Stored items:
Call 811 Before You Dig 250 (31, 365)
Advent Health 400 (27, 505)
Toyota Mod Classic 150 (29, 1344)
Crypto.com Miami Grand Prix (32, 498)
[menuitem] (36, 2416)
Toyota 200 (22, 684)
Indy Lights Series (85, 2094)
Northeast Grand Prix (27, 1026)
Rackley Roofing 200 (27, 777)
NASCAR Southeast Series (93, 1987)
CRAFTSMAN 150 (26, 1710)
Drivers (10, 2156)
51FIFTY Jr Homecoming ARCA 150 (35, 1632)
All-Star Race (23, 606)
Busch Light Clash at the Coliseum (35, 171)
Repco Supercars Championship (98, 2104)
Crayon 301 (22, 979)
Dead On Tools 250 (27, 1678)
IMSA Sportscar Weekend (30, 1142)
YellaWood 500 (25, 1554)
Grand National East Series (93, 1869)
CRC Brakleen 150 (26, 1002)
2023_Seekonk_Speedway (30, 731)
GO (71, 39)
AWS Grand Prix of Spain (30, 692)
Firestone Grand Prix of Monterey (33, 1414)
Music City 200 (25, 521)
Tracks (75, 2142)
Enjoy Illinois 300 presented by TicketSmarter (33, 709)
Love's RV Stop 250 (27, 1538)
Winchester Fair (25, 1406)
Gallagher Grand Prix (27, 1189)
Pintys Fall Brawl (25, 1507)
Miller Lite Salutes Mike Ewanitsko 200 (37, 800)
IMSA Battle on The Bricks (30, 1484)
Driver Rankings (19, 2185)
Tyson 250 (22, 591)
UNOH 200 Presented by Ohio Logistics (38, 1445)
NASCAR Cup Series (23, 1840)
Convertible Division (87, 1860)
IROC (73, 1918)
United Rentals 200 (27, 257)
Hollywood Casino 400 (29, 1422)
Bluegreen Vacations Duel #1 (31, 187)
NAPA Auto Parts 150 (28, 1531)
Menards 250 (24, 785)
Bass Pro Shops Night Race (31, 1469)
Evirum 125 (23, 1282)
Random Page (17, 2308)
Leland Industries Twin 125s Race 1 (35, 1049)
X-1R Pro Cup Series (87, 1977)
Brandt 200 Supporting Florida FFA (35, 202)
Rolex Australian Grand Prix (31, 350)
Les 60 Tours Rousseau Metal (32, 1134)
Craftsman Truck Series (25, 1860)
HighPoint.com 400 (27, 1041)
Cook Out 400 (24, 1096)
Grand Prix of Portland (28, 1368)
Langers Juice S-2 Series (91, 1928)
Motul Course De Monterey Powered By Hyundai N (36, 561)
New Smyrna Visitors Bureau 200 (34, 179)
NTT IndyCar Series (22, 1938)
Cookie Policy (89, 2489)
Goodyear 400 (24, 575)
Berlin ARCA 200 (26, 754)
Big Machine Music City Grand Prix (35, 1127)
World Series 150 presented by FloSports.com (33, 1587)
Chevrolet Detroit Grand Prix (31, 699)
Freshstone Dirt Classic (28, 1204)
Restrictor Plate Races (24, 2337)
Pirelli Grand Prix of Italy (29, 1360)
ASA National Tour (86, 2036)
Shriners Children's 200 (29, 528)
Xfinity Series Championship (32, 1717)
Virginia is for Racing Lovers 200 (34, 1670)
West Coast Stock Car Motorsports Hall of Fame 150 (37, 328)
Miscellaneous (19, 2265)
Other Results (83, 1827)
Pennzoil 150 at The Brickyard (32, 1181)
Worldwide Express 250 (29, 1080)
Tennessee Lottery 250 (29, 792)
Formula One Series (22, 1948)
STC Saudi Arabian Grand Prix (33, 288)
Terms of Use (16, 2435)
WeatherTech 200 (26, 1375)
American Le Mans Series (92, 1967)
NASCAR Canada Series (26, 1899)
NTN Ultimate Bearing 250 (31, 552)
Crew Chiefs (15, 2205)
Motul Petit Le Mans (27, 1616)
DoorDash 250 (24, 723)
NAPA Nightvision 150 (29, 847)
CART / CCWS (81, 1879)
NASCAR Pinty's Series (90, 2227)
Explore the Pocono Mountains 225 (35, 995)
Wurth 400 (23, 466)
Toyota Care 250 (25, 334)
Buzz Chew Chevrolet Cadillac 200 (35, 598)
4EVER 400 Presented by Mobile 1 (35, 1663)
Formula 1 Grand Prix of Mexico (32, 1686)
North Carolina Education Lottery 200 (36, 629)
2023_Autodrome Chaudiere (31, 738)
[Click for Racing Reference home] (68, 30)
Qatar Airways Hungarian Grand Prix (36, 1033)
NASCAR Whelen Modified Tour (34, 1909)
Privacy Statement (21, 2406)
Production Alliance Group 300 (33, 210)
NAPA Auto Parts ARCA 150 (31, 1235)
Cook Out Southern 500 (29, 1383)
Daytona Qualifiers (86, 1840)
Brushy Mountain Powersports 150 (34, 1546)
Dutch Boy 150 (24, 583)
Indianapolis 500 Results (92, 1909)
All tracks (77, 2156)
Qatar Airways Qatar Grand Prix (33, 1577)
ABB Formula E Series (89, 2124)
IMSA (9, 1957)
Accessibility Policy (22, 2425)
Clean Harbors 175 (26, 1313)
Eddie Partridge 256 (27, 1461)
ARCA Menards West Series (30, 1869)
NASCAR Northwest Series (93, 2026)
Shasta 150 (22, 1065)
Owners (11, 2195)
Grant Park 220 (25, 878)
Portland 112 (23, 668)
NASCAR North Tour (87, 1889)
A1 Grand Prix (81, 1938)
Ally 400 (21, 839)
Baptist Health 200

Assigned task: Find the word "Portland" in the data and copy out each line where it turns up.

Result for this task:
Grand Prix of Portland (28, 1368)
Portland 112 (23, 668)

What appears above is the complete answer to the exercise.